Work to complete:
Copy the records from the line containing "This screenshot has height=1121, width=1280." through the end of the records, replacing "checkmark" with "tick" and changing nothing else.

Material for the task:
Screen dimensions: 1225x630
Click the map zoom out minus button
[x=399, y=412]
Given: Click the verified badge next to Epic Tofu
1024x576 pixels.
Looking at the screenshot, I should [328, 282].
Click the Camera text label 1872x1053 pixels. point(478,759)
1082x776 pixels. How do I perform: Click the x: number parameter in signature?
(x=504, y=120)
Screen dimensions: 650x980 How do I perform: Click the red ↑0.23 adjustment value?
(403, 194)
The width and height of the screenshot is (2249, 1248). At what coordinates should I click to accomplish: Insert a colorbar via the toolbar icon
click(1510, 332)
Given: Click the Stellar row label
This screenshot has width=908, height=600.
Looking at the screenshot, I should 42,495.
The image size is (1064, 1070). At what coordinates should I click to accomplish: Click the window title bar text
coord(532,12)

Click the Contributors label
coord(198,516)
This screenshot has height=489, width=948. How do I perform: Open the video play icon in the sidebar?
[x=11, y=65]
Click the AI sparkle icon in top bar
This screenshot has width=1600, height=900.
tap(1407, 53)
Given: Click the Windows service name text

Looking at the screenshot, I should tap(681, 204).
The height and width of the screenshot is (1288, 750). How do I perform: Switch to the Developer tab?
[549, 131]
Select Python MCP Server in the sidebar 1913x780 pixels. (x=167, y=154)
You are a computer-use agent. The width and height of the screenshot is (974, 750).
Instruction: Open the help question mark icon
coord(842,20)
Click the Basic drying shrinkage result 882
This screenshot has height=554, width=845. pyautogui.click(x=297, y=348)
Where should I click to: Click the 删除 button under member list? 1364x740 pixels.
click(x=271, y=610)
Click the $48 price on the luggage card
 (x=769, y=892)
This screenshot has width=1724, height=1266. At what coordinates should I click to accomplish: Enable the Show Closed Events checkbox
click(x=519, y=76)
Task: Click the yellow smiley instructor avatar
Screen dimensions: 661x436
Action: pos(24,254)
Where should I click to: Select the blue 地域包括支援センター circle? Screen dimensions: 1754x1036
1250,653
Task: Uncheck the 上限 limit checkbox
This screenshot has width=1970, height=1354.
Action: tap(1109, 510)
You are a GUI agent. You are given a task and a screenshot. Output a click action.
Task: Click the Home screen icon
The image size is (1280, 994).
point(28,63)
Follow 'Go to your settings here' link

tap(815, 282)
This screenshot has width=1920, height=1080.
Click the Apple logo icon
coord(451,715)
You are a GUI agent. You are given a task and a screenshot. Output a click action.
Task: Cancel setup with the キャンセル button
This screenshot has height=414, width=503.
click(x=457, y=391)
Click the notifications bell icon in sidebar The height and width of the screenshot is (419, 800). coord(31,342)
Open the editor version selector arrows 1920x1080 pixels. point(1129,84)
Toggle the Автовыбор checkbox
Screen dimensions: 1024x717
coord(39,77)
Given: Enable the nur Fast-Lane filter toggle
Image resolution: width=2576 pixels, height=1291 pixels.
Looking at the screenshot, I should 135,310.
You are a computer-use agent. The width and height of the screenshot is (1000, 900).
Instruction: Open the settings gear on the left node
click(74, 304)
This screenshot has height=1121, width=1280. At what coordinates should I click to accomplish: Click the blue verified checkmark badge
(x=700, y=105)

Finished answer:
This screenshot has height=1121, width=1280. At what coordinates should I click to accomplish: Click the blue verified tick badge
(x=700, y=105)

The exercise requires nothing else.